ATDC5 cells have properties to reproduce multisteps of chondrogenic differentiation synthesizing proteoglycan and type II collagen when treated with ITS. Without 4-MU treatment, condensation of committed cells to form nodules occurred day 7 to day 21. Marked proteoglycan deposition, which is characteristic of ECM in cartilage, was observed at day 14 and day 21 with Alcian blue staining (Fig. 1). Dynamic chondrogenic markers (mRNAs of aggrecan and type II collagen) peaked at days 12–15 (Fig. 2), whereas the hypertrophic marker (mRNA of type X collagen) peaked at day 21. These results validated the use of ATDC5 cells as an in vitro model of chondrogenic differentiation in the subsequent investigation. In this model, ATDC5 cells undergo chondrogenic differentiation at around days 12–15 and undergo hypertrophic differentiation at around day 21.

Fig. 1
figure 1

Effect of 4-MU on cartilage nodule formation and Alcian blue stainable production of proteoglycan in ATDC5 cells. a ATDC5 cells were cultured in 6-well plates in the presence of ITS Liquid Media Supplement with 0 or 0.5 mM of 4-MU for 21 or 7 days. HA (1 mg/ml) was added with or without 0.5 mM of 4-MU in other cultures. Cultured wells were photographed at days 0, 7, 14, and 21. b The quantitative measurement of proteoglycan production. Cultures without or with 0.5 mg of 4-MU for 7 or 21 days were subjected to quantification at days 0, 7, 14, and 21. The total optimal density of dye extracted with guanidine HCl was measured using a spectrophotometer at 620 nm. c Cultures with or without 1 mg/ml of HA and/or 0.5 mM of 4-MU were subjected to quantification at days 0, 7, 14, and 21. Error bars express ±SEM. *p < 0.05 or **p < 0.01 depicted treatment group versus control group by Bonferroni/Dunn analysis

Fig. 2
figure 2

Effect of 4-MU on chondrogenesis-related gene expression. ATDC5 cells were cultured with or without 0.5 mM of 4-MU for up to 7 or 21 days. On days 0, 3, 6, 9, 12, 15, 18, and 21 of culture, expression of aggrecan (a), type II collagen (b), HAS2 (c), and versican (d) mRNA was determined using real-time reverse-transcribed polymerase chain reaction (RT-PCR). ATDC5 cells were also cultured without or with 1 mg/ml of exogenous HA ± 4-MU. On days 0, 3, 6, 9, 12, 15, 18, and 21 of culture, expression of aggrecan (e), type II collagen (f), HAS2 (g), versican (h) mRNA was determined. The data presented are relative mRNA expression values standardized by GAPDH mRNA expression. 4-MU significantly increased the expression of aggrecan, type II collagen, and versican during chondrogenic differentiation. On the other hand, exogenous added HA did not cancel out the effect of 4-MU on mRNA expression of matrix molecules. Error bars express ±SEM. *p < 0.05 or **p < 0.01 or ***p < 0.001 depicted treatment group versus control group with Bonferroni/Dunn analysis

Altered differentiation process of ATDC5 with 4-MU

We examined the effects of inhibition of HA synthesis using 4-MU on deposition of proteoglycan and cartilage nodule formation. Control culture of ATDC5 cells underwent predictable chondrogenic–hypertrophic differentiation in insulin-containing medium, as observed by increased Alcian blue staining at day 14 for cartilaginous ECM (Fig. 1), and Alizarin Red S staining for mineralized matrix, while the cultures treated with 4-MU showed markedly decreased positive staining with Alcian blue (Fig. 1) and no staining of subsequent mineralized ECM. A quantitative determination for Alcian blue-positive proteoglycan deposition showed that the 4-MU treatment resulted in the complete suppression of Alcian blue positivity.

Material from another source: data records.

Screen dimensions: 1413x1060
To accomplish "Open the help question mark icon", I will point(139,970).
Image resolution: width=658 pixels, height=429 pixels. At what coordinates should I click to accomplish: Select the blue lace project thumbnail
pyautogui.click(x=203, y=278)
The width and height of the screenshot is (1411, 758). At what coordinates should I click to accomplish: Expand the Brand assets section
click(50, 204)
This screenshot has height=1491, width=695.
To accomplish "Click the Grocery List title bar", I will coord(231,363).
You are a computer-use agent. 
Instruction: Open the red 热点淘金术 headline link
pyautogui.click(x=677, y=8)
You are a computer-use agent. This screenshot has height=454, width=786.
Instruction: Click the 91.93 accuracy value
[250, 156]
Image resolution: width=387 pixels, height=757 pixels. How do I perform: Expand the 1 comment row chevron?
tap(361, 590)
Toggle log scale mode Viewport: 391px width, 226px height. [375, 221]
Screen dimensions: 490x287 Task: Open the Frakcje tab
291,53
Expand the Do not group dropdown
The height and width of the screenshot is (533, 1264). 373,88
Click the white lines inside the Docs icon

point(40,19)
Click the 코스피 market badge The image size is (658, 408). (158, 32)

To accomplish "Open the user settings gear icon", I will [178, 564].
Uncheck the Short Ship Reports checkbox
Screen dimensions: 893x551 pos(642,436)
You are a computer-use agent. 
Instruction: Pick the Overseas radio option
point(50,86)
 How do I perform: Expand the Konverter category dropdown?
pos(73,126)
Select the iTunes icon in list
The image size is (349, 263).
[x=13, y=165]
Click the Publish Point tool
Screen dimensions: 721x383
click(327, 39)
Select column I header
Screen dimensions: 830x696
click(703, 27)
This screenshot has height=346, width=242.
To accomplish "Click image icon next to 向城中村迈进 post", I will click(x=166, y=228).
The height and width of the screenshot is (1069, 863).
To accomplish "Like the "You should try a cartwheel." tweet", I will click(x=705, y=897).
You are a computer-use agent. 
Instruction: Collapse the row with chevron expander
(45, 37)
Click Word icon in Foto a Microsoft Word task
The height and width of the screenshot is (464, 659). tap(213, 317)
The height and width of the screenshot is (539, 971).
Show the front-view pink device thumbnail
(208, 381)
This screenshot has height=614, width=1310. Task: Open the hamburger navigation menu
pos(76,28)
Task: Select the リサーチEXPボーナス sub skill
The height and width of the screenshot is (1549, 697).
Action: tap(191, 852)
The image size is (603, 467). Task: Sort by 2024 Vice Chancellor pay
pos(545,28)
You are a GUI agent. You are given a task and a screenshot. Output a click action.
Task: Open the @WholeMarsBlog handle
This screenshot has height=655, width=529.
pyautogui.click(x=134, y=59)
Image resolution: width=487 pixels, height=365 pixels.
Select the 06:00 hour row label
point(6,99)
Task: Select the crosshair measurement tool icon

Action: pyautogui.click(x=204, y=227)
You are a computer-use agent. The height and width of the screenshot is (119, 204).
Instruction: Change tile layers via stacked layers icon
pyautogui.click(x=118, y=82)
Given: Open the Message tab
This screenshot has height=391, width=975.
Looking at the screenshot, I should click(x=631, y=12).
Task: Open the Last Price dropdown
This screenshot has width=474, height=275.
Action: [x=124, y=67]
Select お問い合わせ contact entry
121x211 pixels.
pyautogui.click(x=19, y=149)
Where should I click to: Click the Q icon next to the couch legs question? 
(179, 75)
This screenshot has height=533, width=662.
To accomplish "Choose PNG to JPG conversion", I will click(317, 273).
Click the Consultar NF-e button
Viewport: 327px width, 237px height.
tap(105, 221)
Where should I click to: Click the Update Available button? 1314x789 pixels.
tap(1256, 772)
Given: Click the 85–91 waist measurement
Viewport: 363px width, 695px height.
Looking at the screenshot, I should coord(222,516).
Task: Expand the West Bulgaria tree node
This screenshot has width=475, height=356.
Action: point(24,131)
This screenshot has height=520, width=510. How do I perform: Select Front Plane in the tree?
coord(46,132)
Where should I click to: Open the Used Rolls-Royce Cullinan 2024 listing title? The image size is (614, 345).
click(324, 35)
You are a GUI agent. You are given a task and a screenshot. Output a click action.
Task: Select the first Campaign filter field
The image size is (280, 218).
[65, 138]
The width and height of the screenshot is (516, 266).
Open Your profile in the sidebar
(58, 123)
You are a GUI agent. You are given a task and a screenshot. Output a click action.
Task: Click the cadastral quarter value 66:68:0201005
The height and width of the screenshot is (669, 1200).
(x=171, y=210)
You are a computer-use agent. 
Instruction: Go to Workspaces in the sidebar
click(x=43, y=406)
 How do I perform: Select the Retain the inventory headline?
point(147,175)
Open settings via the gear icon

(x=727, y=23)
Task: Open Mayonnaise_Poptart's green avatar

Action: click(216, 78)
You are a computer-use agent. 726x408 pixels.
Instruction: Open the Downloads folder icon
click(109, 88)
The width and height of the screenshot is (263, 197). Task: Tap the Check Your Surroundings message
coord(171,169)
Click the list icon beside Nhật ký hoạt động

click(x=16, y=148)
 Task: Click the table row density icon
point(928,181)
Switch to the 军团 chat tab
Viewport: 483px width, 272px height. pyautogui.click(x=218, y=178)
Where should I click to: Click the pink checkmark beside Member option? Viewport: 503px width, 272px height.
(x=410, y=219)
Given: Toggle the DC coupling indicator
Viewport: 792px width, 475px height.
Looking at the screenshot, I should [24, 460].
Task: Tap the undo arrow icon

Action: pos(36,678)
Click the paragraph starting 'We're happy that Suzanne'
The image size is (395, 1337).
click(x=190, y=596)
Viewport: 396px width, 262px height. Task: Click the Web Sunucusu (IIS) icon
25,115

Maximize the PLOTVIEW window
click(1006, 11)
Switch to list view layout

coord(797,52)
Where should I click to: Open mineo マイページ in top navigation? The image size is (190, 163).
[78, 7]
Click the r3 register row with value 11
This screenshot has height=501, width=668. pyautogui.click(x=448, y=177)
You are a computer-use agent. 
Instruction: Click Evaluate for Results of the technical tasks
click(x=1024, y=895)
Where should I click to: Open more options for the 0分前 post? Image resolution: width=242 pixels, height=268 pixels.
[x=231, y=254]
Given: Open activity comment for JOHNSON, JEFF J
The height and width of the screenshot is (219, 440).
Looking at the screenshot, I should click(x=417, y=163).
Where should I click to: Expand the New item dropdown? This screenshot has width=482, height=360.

It would be important to know whether cells treated with 4-MU, which do not show Alcian blue-positive staining, are still progenitor-like cells or mature chondrogenic cells without the capacity for the formation of proteoglycan aggregates in ECM. The cells were treated with 4-MU for 21 days, followed by the discontinuation of 4-MU for 2 days in insulin-containing medium, and stained with Alcian blue. The positivity of Alcian blue staining in this culture was markedly fainter than that in control culture at day 21. The positivity was approximately equal to that in control cells at 7 days. This result indicates that ATDC5 cells treated with 4-MU at day 21 fail to differentiate into chondrocyte with the capacity for the formation of proteoglycan aggregate in ECM.

Recovery from 4-MU-inhibited deposition of sulfated glycosaminoglycans

The reversibility of the inhibitory actions of 4-MU was examined in experiments in which 4-MU was removed at day 7. Following the addition of control differentiation medium with discontinuation of 4-MU treatment, the cells reentered standard process of chondrogenesis with marked positive staining with Alcian blue. Interestingly, stronger positivity of Alcian blue staining was observed at day 21 in cultures with 4-MU discontinuation than in the control (Fig. 1a, b), suggesting that a transient starvation state of HA with 4-MU may stimulate sulfated proteoglycans deposition in non-damaged cells. Similar results were obtained from experiments in which 4-MU was removed at day 14.

Effects of exogenous added HA in cultures treated with 4-MU

Given that intracellular HA (internalized HA) and/or HA synthase-bound HA may be functionally different from extracellular HA, we examined whether inhibitory effects of 4-MU for the deposition of sulfated glycosaminoglycans during chondrogenic differentiation could be cancelled with addition of exogenous HA. Co-treatment of exogenous HA (1 mg/ml) with 4-MU did not cancel the inhibitory effects of 4-MU (Fig. 1a, c), indicating that 4-MU inhibition of HA synthesis cannot be compensated for with exogenous HA, and so HA inhibited by 4-MU is likely to be functionally different from exogenously added HA.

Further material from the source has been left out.